If she was a word she would be mischievous. The most incredible space she has ever photographed is an old cement work she got into. She hates the scream of the seagulls on her roof every morning and, maybe because of these, she loves the endless, light and full possibilities of silence.

Between Silence and White Walls is the name of the photographic series we show you today. “People talk a lot and there is excess noise all around us. I think we are over saturated with the media and there is a lot to be said for self discovery.”
“Silence, like these spaces I take pictures of, leave a gap where as an individual you can make up your mind and fill the silence or space yourself.” If you need a soundtrack while exploring her pictures, turn on the speakers and play “Four Minute Warning” by Radiohead.
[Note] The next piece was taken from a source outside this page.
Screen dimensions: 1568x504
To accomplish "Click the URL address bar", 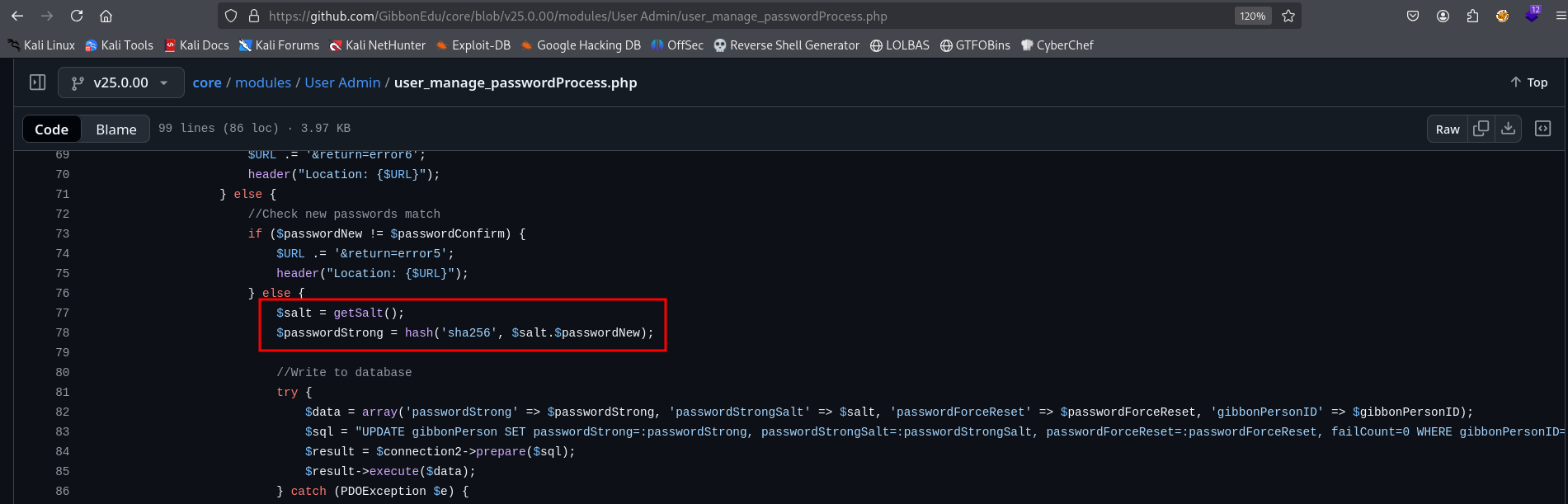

She likes photographers like Lynne Cohen –as she find her work beautiful and unsettling– and John Baldessari –for his humour and freeness. She was sixteen when she took the first photo she was proud of. “It was a picture of a friend with an aim to make her look frightening. The black and white image looks like a still from a film noir of a femme fatal dead; I never tires of it.”
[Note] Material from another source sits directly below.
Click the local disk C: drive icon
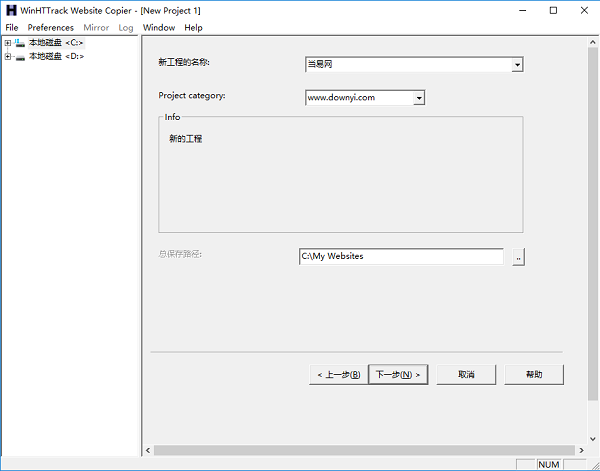Screen dimensions: 600x471 click(x=20, y=43)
Now, she is a hunter of the image world –not a farmer–, so she has decided to go fishing with her camera, waiting for an image to catch. “I like the idea of setting some time aside to sit by the sea waiting for something to happen. This is sometimes when the best images occur as if out of nothing, something will evolve over time.”

“My project Photography and the Art of Fishing will be based loosely around Zen and the Art of Motorcycle Maintenance. I would like to add some text perhaps from real fisherman I meet, I have also started writing so this will be an ideal time while I sit and wait for a photograph.”